PDC 2008: Live Services Mesh Services Architecture and Concepts

(Presenter: Abolade Gbadegesin)

What they said:

You've heard how Live Mesh combines the world of the web and the world of digital devices. But what does it mean for you? Take a look under the hood at how the mesh works on the client and in the massively scalable cloud, and learn insights about how to light-up your own solutions for the mesh world. Go deep on FeedSync-based synchronization, authentication and policy, peer connectivity, and more.

What I said:

Mesh services link together users, devices, and storage across a pervasive and highly-scalable communications fabric. Items are represented in the REST style with resources and collections of resources. Both resources and collections can represent themselves as feeds over RSS or Atom, or through JSON and POX representations. A consumer can subscribe to notifications from a collection to track changes to the feed. For example, a distributed file system using FeedSync projects to a feed and performs sharing and synchronization of folders. The mesh attaches metadata to the mesh objects, such as the permissions for sharing access to an object.

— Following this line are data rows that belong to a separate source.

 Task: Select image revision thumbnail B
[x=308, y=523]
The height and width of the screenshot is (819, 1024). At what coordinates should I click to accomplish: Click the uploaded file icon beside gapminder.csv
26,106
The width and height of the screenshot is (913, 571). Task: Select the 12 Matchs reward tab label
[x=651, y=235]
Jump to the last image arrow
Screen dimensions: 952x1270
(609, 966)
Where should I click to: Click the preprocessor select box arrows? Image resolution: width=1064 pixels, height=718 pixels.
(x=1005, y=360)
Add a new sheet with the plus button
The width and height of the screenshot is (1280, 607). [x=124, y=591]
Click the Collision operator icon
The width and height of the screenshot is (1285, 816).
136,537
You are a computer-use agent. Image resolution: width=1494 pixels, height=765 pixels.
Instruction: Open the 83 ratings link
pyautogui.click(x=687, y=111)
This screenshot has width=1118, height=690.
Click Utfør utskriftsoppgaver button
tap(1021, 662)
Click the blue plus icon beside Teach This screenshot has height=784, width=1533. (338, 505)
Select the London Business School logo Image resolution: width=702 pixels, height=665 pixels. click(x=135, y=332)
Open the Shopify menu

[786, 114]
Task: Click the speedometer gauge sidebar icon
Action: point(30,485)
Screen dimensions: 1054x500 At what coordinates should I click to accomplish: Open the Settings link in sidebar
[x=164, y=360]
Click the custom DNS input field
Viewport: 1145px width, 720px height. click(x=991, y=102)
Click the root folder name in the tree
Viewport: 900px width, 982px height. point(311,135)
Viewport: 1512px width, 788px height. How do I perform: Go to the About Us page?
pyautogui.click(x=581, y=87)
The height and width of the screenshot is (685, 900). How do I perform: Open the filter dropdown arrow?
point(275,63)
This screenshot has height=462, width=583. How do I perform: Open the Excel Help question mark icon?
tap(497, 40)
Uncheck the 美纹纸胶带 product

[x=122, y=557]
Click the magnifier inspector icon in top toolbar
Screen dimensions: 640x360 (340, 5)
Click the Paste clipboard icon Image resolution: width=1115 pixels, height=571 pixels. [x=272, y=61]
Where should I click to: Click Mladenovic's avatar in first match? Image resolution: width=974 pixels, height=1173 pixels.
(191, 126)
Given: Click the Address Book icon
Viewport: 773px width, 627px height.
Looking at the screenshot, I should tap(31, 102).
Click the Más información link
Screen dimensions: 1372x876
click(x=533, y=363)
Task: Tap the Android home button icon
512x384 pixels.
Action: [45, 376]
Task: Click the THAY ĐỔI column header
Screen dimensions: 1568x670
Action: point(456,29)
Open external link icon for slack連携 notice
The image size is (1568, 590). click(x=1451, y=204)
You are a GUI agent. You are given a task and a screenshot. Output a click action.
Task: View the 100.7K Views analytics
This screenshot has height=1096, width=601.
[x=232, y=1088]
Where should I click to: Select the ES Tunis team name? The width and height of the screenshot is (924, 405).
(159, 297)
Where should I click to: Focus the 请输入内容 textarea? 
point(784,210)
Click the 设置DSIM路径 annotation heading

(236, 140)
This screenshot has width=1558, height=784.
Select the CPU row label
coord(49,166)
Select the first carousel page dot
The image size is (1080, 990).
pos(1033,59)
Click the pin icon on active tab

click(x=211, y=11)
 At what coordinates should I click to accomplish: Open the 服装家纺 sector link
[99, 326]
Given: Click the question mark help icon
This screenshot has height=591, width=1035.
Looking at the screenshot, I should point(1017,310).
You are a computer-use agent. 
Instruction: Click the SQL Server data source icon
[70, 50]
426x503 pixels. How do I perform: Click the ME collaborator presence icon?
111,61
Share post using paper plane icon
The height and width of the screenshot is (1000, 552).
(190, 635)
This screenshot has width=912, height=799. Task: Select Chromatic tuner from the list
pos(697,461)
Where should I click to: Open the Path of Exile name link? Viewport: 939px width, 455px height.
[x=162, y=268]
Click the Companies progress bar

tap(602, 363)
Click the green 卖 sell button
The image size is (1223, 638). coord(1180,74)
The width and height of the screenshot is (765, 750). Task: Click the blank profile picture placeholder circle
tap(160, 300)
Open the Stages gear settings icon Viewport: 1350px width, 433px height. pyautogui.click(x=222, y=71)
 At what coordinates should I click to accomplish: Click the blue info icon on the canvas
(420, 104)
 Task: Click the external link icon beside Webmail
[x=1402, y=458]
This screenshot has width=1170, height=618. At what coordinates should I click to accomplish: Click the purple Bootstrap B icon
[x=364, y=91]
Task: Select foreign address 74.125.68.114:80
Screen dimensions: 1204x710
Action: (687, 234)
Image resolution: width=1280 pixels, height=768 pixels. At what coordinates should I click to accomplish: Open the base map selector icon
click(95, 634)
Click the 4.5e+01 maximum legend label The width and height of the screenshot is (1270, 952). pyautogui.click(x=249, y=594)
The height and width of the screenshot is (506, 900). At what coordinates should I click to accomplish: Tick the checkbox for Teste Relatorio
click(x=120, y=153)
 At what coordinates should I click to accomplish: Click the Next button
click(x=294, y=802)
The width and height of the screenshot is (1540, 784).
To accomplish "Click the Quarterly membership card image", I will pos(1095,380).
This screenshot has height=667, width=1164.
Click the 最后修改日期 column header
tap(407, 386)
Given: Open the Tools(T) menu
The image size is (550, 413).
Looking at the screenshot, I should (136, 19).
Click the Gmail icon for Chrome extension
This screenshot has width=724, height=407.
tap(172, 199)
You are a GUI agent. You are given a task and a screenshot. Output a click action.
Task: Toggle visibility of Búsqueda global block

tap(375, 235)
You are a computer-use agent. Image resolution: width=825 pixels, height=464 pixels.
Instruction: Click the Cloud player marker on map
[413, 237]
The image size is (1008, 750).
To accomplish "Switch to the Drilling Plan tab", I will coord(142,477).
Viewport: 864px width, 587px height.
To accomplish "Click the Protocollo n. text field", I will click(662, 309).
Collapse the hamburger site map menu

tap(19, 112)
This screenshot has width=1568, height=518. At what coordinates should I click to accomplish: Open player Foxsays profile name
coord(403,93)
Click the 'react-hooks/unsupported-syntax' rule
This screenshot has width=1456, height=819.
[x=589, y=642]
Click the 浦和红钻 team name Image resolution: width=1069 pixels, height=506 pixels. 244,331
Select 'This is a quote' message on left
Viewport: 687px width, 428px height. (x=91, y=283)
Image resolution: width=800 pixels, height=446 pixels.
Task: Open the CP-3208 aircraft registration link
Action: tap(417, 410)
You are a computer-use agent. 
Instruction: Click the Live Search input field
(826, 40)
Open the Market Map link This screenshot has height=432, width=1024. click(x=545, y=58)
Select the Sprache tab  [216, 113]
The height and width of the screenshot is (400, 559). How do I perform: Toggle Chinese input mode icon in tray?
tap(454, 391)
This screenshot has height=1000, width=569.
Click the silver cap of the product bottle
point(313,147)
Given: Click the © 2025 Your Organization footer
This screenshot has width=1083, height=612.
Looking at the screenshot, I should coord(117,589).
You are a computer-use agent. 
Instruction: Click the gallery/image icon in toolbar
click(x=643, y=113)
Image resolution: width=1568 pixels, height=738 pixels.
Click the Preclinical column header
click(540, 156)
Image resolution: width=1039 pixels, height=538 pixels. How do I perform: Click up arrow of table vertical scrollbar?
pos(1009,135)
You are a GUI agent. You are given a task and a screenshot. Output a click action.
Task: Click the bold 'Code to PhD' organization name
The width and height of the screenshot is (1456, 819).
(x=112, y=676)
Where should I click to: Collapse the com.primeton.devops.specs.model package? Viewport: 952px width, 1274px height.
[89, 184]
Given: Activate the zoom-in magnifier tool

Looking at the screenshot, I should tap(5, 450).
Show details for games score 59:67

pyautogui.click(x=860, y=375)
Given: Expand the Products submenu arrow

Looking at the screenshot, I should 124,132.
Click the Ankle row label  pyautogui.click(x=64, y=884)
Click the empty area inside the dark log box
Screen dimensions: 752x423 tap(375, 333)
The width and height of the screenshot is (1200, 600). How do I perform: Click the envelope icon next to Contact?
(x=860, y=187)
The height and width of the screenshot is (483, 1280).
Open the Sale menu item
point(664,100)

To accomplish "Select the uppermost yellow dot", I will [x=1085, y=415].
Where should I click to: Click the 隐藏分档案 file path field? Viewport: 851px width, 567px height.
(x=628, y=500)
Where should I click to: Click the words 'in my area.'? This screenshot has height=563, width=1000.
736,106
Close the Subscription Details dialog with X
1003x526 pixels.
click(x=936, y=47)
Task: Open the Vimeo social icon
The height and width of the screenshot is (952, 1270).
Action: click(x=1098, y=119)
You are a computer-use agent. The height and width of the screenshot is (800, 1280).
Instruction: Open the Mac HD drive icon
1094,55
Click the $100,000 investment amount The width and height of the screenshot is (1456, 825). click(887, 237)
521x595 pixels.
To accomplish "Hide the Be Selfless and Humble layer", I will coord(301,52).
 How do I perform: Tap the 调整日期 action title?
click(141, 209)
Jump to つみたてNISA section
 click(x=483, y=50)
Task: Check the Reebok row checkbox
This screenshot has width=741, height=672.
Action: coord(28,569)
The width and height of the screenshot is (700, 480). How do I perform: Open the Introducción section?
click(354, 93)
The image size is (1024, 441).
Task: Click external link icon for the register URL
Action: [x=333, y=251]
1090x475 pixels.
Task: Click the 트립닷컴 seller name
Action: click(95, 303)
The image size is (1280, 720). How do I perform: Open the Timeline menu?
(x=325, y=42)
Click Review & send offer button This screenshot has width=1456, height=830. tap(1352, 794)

The mesh services architecture scales out to support large numbers of users, devices, and mesh objects, with the workload of the mesh most directly scaling in proportion to the number of devices. The mesh services use soft state and HTTP caching to reduce load. When replicating content, the storage service initially uses a notification service to replicate the notification among interested clients. The notification service increases locality of the distribution. Live Framework clients also maintain a local replication store for user data reflected into the mesh. Synchronization of data can be done either from the mesh storage or by contacting and replicating together with local client peers. Each resource has both a stable identifier to give it a uniform name across clients and a home datacenter that is preferred for storage. A client can look up the home datacenter for a resource from a distributed database. When the wrong datacenter is queried for the object, the mesh returns an HTTP redirect to send the client to the correct datacenter.

The Live Mesh is built primarily using commodity hardware. The mesh is partitioned to assign objects to machines, monitor the health of the system, and recover from failures. The mesh performs self-monitoring and healing to deal with most errors, using a fail fast and recover policy to simplify operations. The Live Services team additionally has extensive tooling and operations support for centrally monitoring the health of the mesh. Individual machines are provisioned using xcopy deployment.

The Live Services mesh is a highly-scalable resource-oriented fabric that links together users, devices, and storage. The mesh services architectures scales to support large numbers of devices and objects using commodity hardware and a self-monitoring services backend. Although users currently think of the mesh as a singular entity, the Live Services operations team actually runs a number of mesh instances. In the future, it is planned to be possible to federate authentication credentials with foreign domain systems to a mesh instance and to run on-premises instances of the mesh in addition to the one in the cloud. Finally, connectivity and synchronization with the mesh will improve, for example to integrate with large scale web services hosted by non-Microsoft vendors.